-- BEGIN Text block --
# Fluval Chi Backyard Vivarium



## jesse (Aug 11, 2011)

Had this fluval chi lying around the house and also got assigned to make a secret project for school. 
For the project we have to create something inside a box. You cant see what's in the box, only touch. 
So mine will be covered with black cloth and have a little hole to put your hand through. At the end, people will have to guess what is inside your box.

Everything I used came from outside around my house. I used small river rocks as the first layer and covered that in regular dirt from the backyard. 
I found a really cool stump with nice roots that with a little sawing fit perfectly into the tank. 
Then found random plants from around the backyard and quickly planted them.

Lighting is just a regular desk lamp.


----------



## Riceburner (Mar 14, 2008)

very cool....would be great to have some critters in there too.


----------



## jesse (Aug 11, 2011)

All i saw outside were the regular snails you see everywhere. Any ideas?


----------



## SourGummy (Apr 29, 2011)

ants =p.....


----------



## default (May 28, 2011)

That's so sick!


----------



## Boogerboy (Sep 23, 2008)

That's very nicely laid out for a bunch of found materials 

I'd be pretty horrified sticking my hand in there not knowing what to expect though


----------



## jesse (Aug 11, 2011)

Boogerboy said:


> That's very nicely laid out for a bunch of found materials
> 
> I'd be pretty horrified sticking my hand in there not knowing what to expect though


Gotta risk it to get the biscuit!


----------
-- END Text block --
-- BEGIN Dataset extract --
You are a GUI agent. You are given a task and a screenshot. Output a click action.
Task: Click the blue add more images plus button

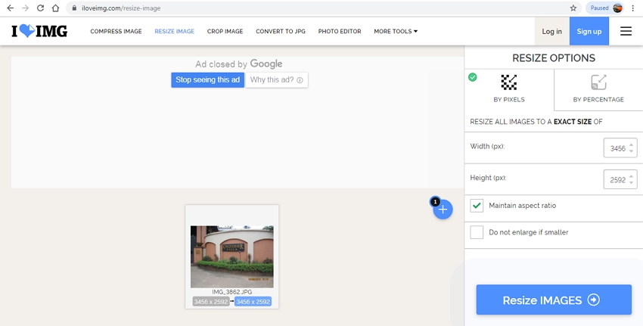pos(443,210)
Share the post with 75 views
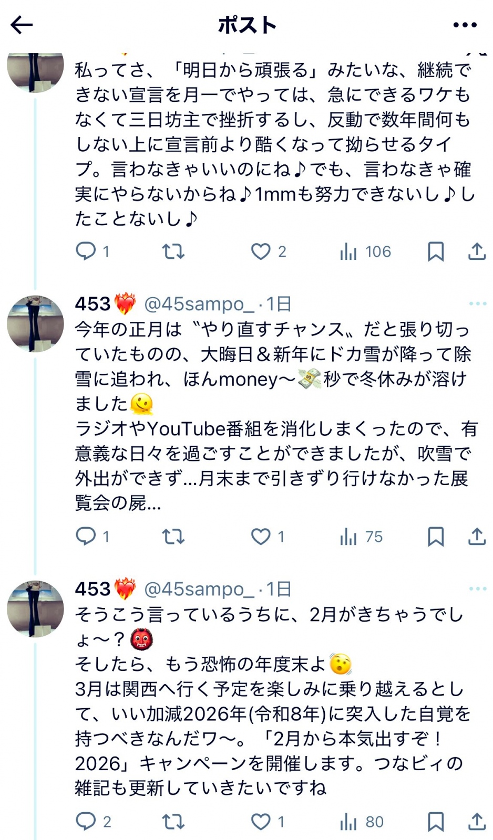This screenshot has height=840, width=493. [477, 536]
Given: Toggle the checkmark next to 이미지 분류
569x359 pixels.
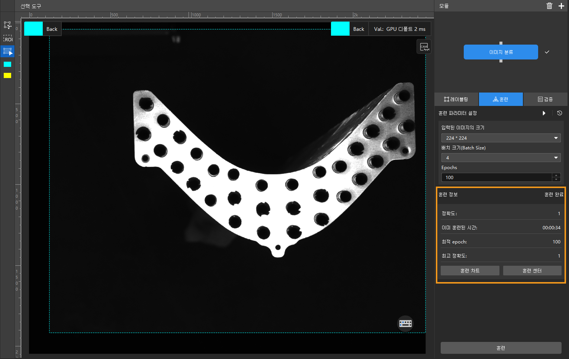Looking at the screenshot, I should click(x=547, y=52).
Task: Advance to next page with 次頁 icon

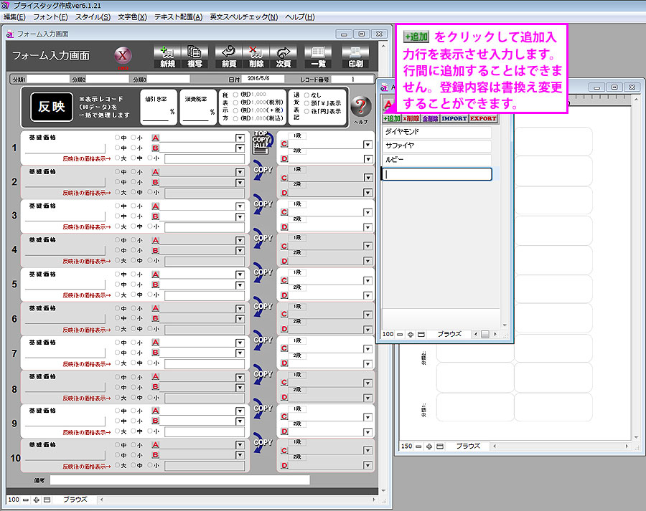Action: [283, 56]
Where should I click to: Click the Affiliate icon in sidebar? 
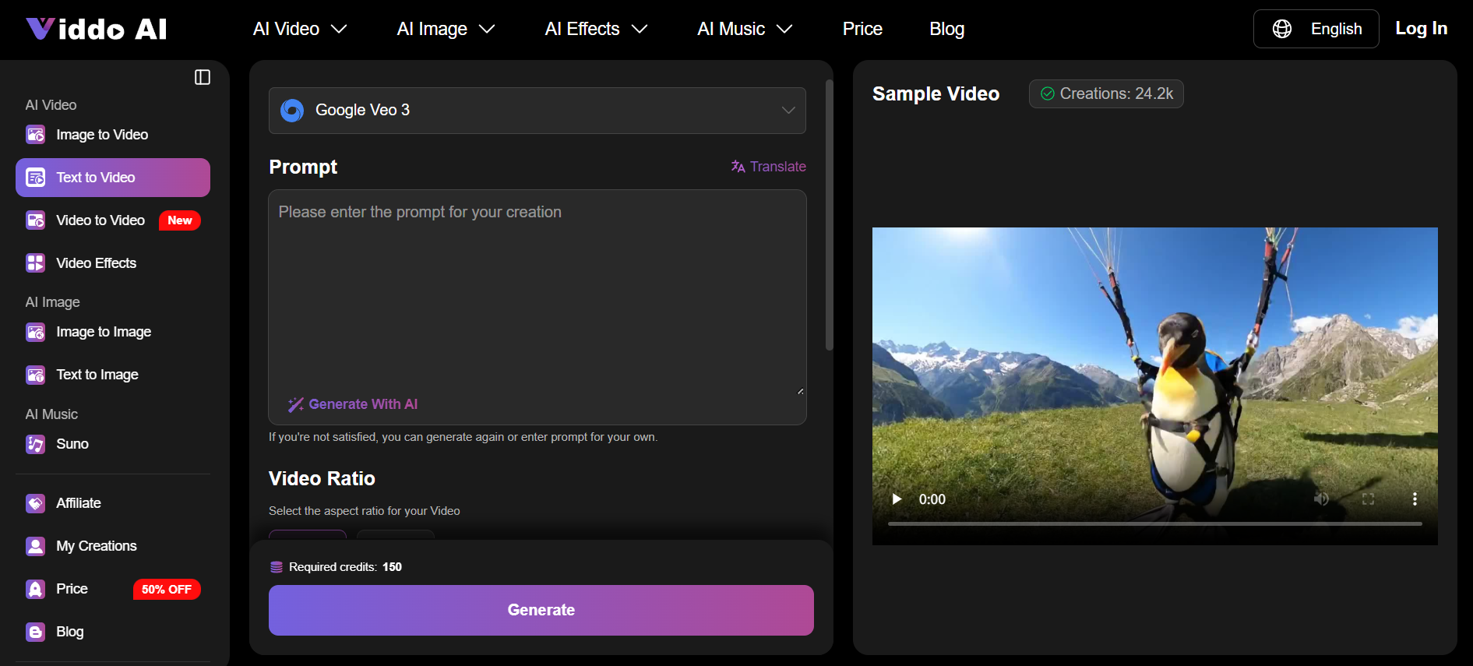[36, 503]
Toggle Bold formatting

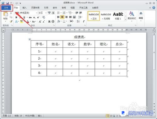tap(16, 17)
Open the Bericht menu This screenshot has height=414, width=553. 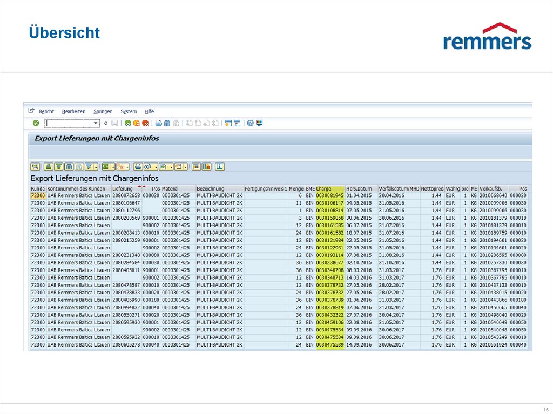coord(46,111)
-- END Dataset extract --
-- BEGIN Dataset extract --
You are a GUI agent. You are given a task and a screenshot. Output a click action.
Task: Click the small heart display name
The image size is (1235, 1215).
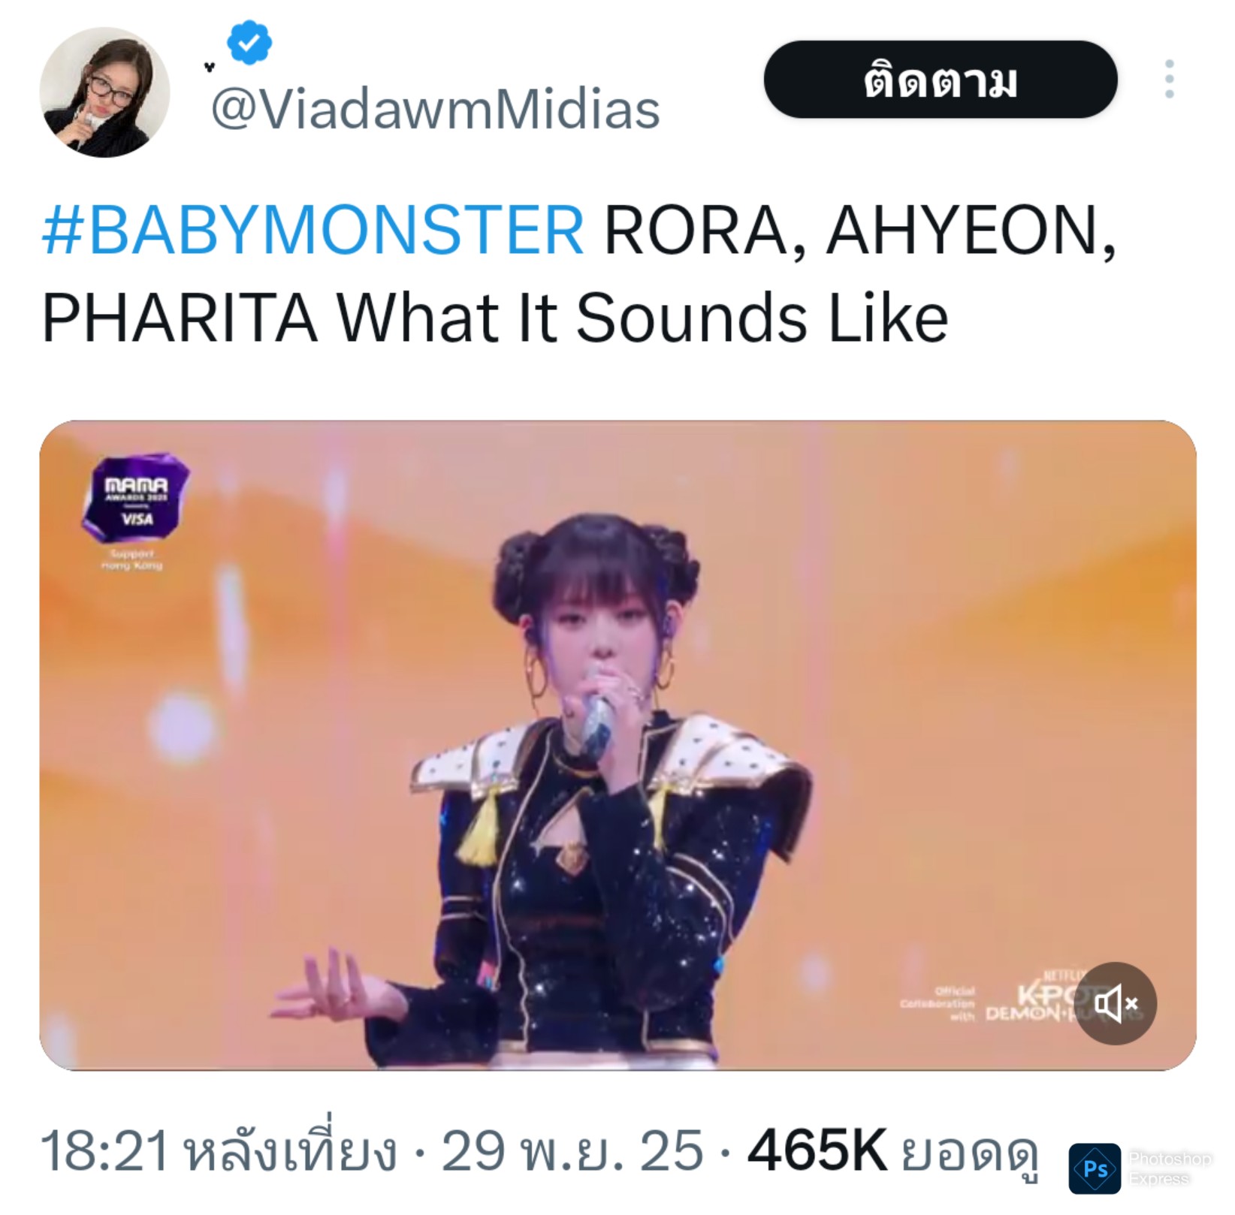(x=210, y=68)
-- END Dataset extract --
Given problem: In the forum thread about the backyard vivarium, what did jesse use for the first layer in the tank?

The reply: Small river rocks.